Switching

 View Only
last person joined: 4 days ago 

Ask questions and share experiences about EX and QFX portfolios and all switching solutions across your data center, campus, and branch locations.
  • 1.  Incomprehensible behavior with all EX2300s at the site after planned power outage

    Posted 07-18-2025 10:35
    Edited by TacticalDonut164 07-18-2025 10:46

    Hoping to get some help here with a very confusing problem we are having.

    I have a ticket open with JTAC and have worked with a few different engineers on this without any success.

    To give some context, this site is really big, it's basically three sites in one. So let's just say site 1 (1-), site 2 (2-), site 3 (3-).

    I hope the topology below helps to clarify this setup (obviously IPs and names are not accurate):

    On Saturday, July 12th, site 3 had a scheduled power outage starting at 8:00 AM MDT. As requested, I scheduled their six IDFs (3-AS1 through 3-AS6) to power off at 7:00 AM MDT.

    Beginning at 8:55 AM CDT (7:55 AM MDT, i.e. right around when the power outage started, they may have started early), every single EX2300 series switch at the site went down simultaneously:

    This included one switch at site 1, and five switches at site 2. Once the maintenance was over, three switches at site 3 never came back up. The only thing unusual about the maintenance is that someone screwed it up and took 3-CR (site 3's core) down as well before it came back up a bit later.

- [Provided material]
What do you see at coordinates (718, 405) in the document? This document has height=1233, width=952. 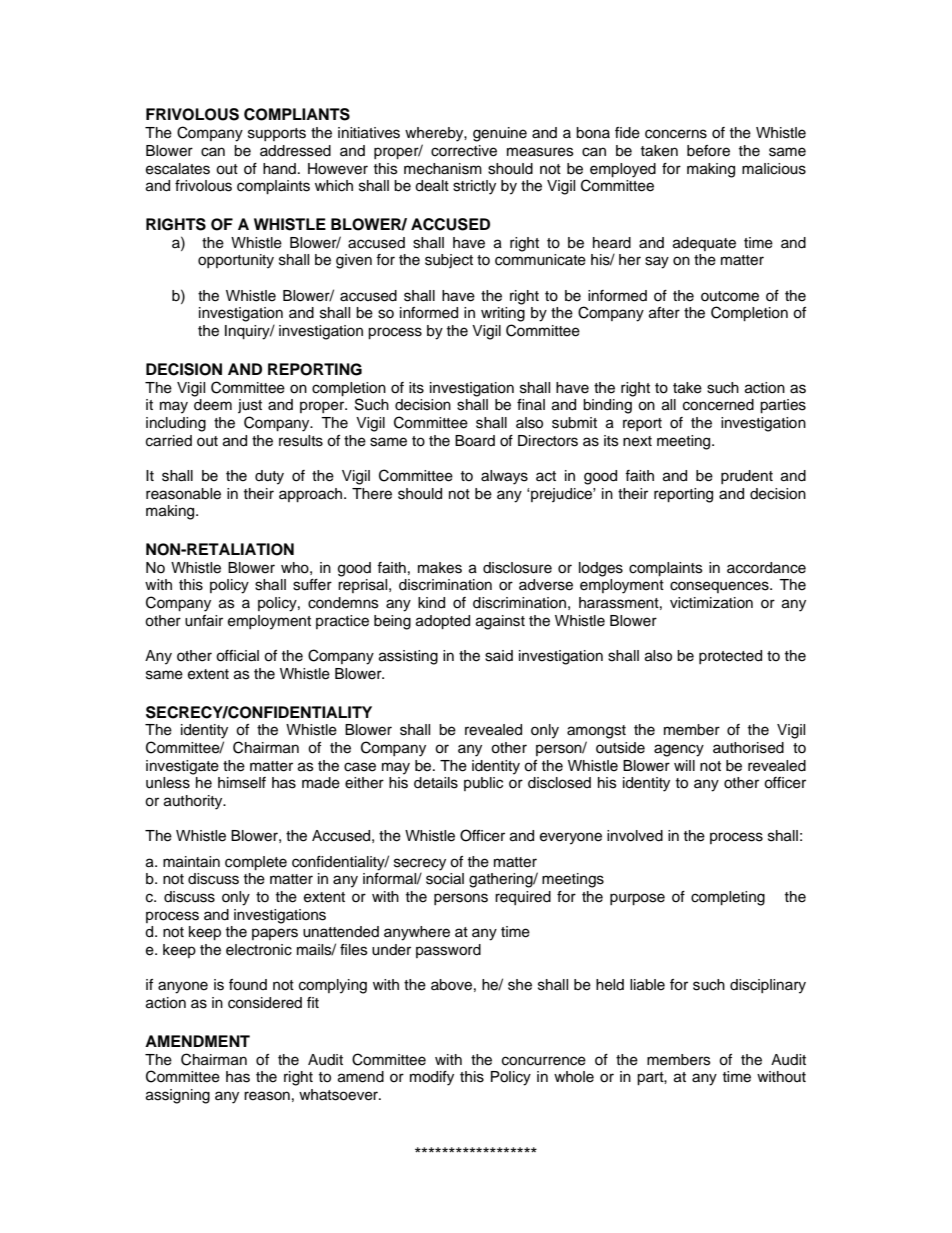 I see `concerned` at bounding box center [718, 405].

- [Objective A]
In the forum post about the EX2300 outage, what time were the six IDFs at site 3 scheduled to power off?
- [Objective B]
List every clock time given in the forum post about the EX2300 outage in its account of the events of Saturday, July 12th.
- [Objective C]
Carry on the forum post about the EX2300 outage from the point where it stops.

- [Answer A]
7:00 AM MDT.

- [Answer B]
8:00 AM MDT, 7:00 AM MDT, 8:55 AM CDT, 7:55 AM MDT

- [Answer C]
    If I log into any of the site's core switches, and try to ping the 2300s, you get this:

    1-CR> ping 1-AS4
    PING 1-as4.company.com (10.0.0.243): 56 data bytes
    64 bytes from 10.0.0.243: icmp_seq=1 ttl=64 time=4792.365 ms
    64 bytes from 10.0.0.243: icmp_seq=2 ttl=64 time=4691.200 ms
    64 bytes from 10.0.0.243: icmp_seq=13 ttl=64 time=4808.979 ms
    64 bytes from 10.0.0.243: icmp_seq=14 ttl=64 time=4713.175 ms
    ^C
    --- 1-as4.company.com ping statistics ---
    22 packets transmitted, 4 packets received, 81% packet loss
    round-trip min/avg/max/stddev = 4691.200/4751.430/4808.979/50.196 ms

    It is completely impossible to remote into any of these. It's required to work with the site to get console access.

    On sessions with JTAC, we determined that the CPU is not high, there is no problem with heap or storage, and all transit traffic continues to flow perfectly normally. Usually onsite IT will actually be plugged into the impacted switch during our meeting with no problems at all. Everything looks completely normal from a user standpoint, thankfully.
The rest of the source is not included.